Das Schulter-Arm-Syndrom, auch bekannt als Zervikobrachialgie oder Zervikobrachial-Syndrom, ist ein Symptomkomplex, der sich durch verschiedene Beschwerden im Bereich von Nacken, Schultern und Armen äußert. Es handelt sich dabei nicht um eine klar definierte Krankheit oder Verletzung, sondern vielmehr um eine Reihe von Symptomen, bei denen Schulterschmerzen oft im Vordergrund stehen. Die Schmerzen können in den Oberarm ausstrahlen und das Anheben des Arms über den Kopf oder bestimmte Drehbewegungen erschweren. Oftmals treten die Schmerzen auch nachts auf.

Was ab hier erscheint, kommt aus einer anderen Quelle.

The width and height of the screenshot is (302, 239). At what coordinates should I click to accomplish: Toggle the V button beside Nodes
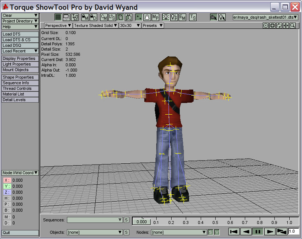(217, 232)
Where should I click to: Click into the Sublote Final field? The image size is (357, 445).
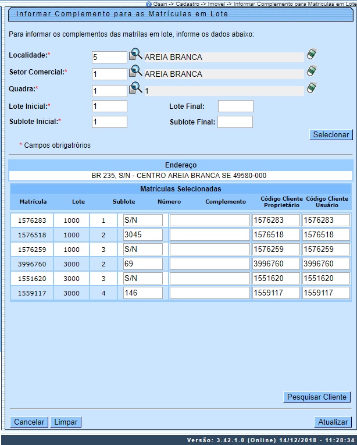[x=235, y=122]
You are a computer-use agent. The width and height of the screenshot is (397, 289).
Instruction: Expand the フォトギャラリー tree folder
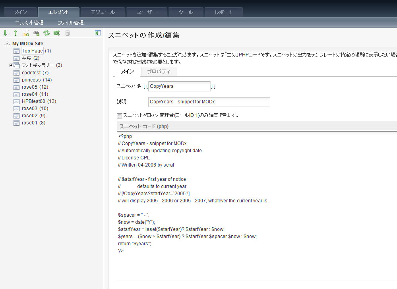tap(12, 65)
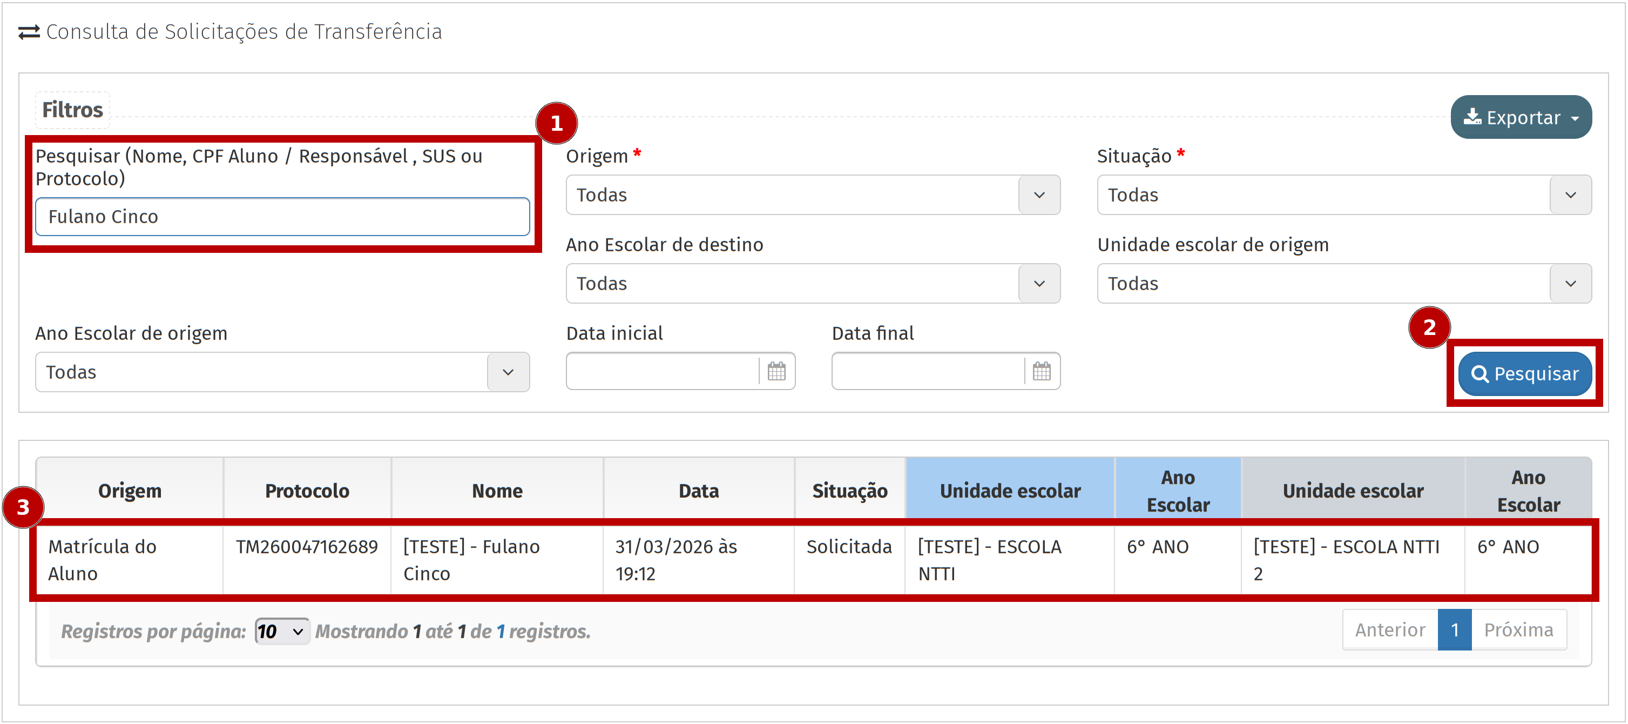Click the Data inicial date field
The image size is (1628, 724).
click(662, 371)
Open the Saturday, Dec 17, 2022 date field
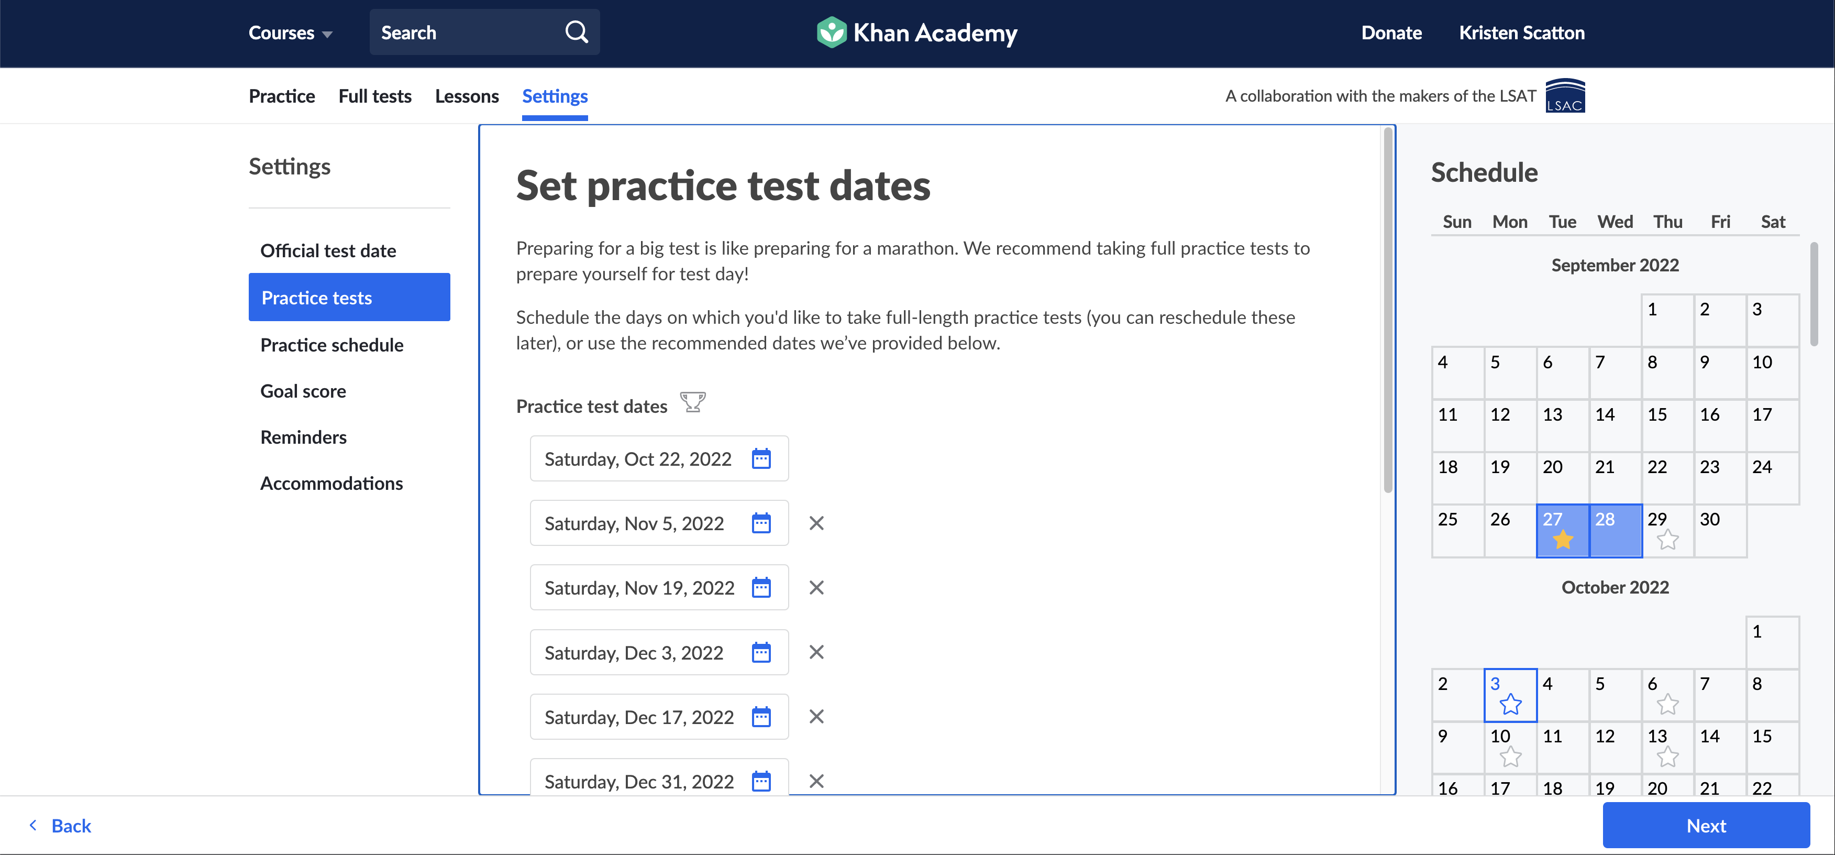The width and height of the screenshot is (1835, 855). (639, 717)
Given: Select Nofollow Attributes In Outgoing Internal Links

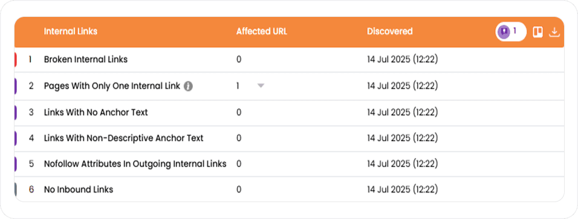Looking at the screenshot, I should tap(135, 163).
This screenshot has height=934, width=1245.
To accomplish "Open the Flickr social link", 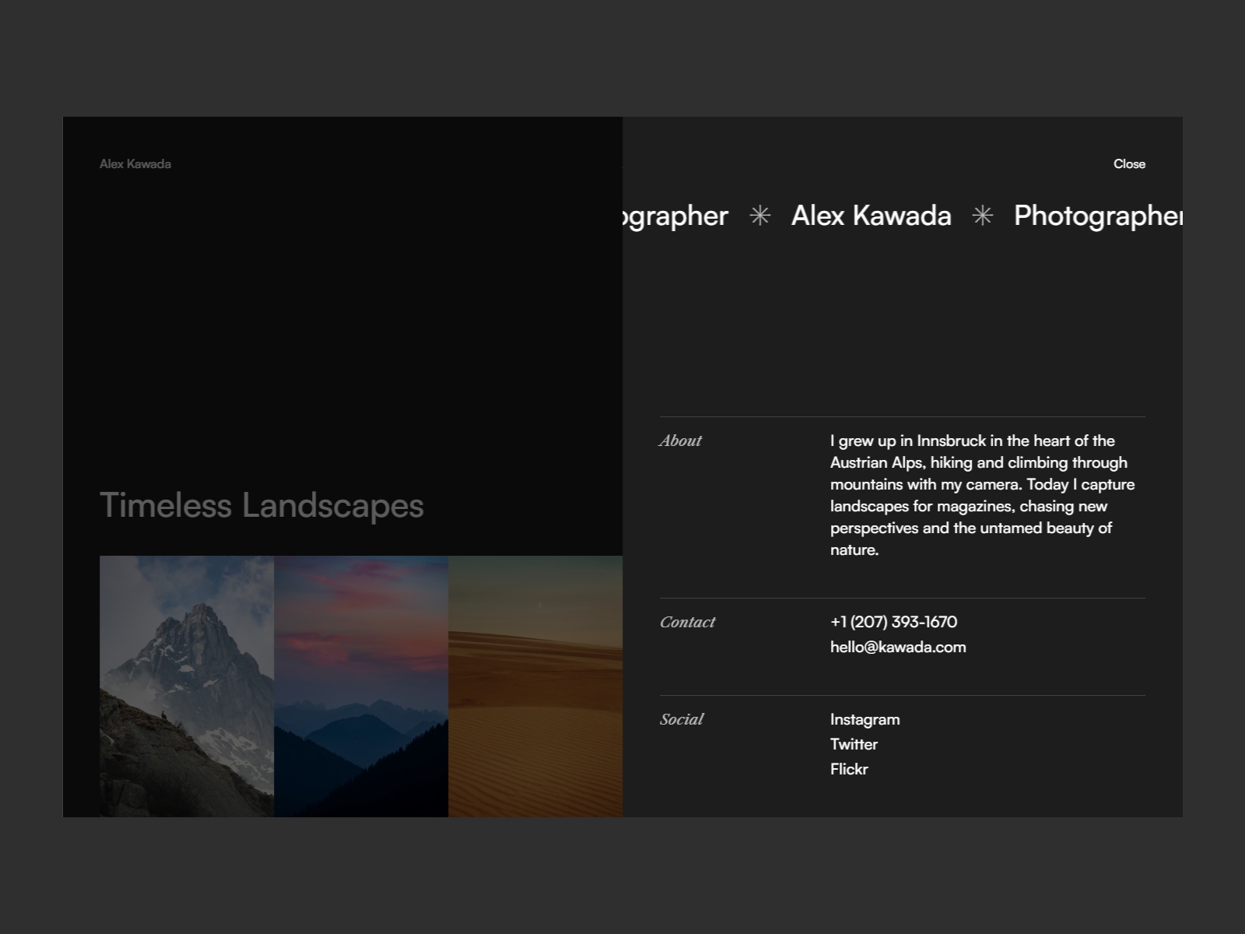I will (849, 769).
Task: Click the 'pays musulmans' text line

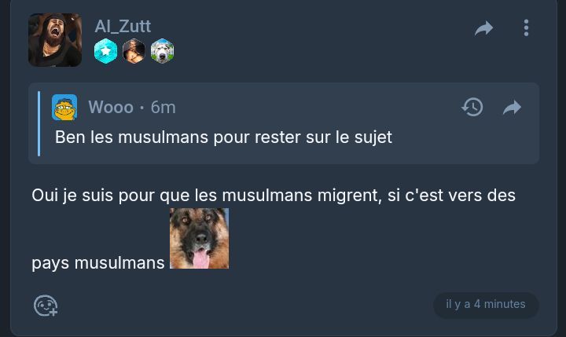Action: coord(97,262)
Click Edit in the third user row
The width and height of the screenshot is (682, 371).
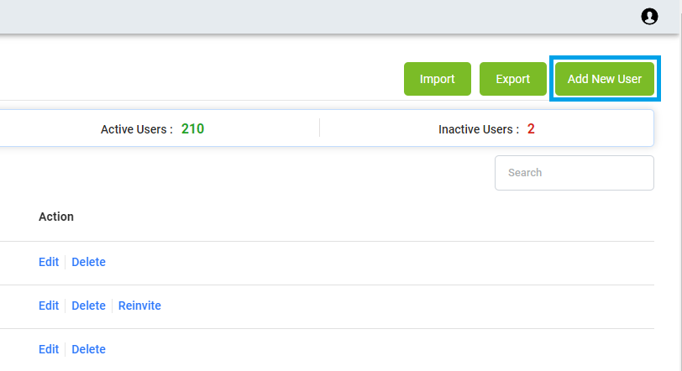coord(49,349)
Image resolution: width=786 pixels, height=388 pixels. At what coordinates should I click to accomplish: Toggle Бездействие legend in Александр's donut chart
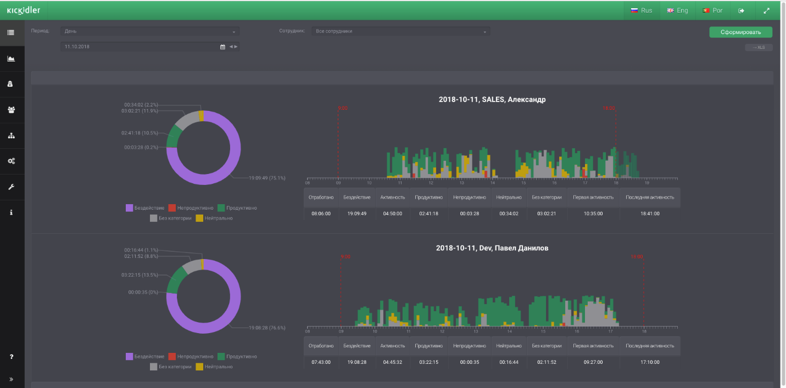pyautogui.click(x=145, y=208)
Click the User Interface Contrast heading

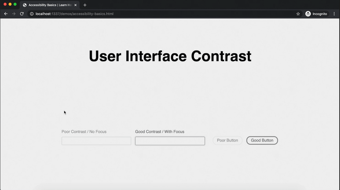pyautogui.click(x=170, y=56)
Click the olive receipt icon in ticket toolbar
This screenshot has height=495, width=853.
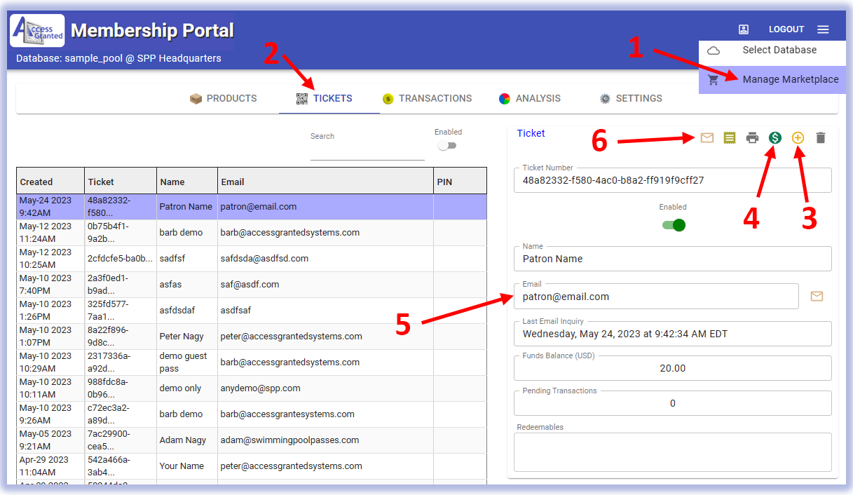tap(730, 138)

Dieser Artikel wurde von Dr. Jannik Ashauer und Axel Lust überarbeitet. Geprüft wurde er von Dr. med. Egbert Ritter, Facharzt für Unfallchirurgie.
Was ist ein eingeklemmter Nerv im Arm?
Umgangssprachlich spricht man von einem eingeklemmten Nerv, wenn ein Nerv über einen gewissen Zeitraum von außen Druck erfährt, was zu Schmerzen führt. Ein eingeklemmter Nerv in der Schulter äußert sich oft durch plötzliche, stechende Schmerzen mittig neben oder unterhalb des Schulterblatts, die in Richtung Wirbelsäule ausstrahlen können. Nach dem Schmerzereignis sind die Bewegungsmöglichkeiten häufig stark eingeschränkt.
Ursachen
- Muskulär-fasziale Probleme an der Halswirbelsäule: Knotige, schmerzende Verspannungen, eine zu hohe Spannung in den Faszien oder ein muskuläres Ungleichgewicht können die häufigste Ursache für das Schulter-Arm-Syndrom sein.
- Über- oder Fehlbelastungen der Schultergürtelmuskulatur oder der Muskulatur des oberen Rückens: Sportverletzungen können ebenfalls zu einem eingeklemmten Nerv führen.
- Fehlhaltungen: Dauerhaftes, langes Sitzen in derselben Position sollte möglichst vermieden werden, da es eine Nerveneinklemmung begünstigen kann.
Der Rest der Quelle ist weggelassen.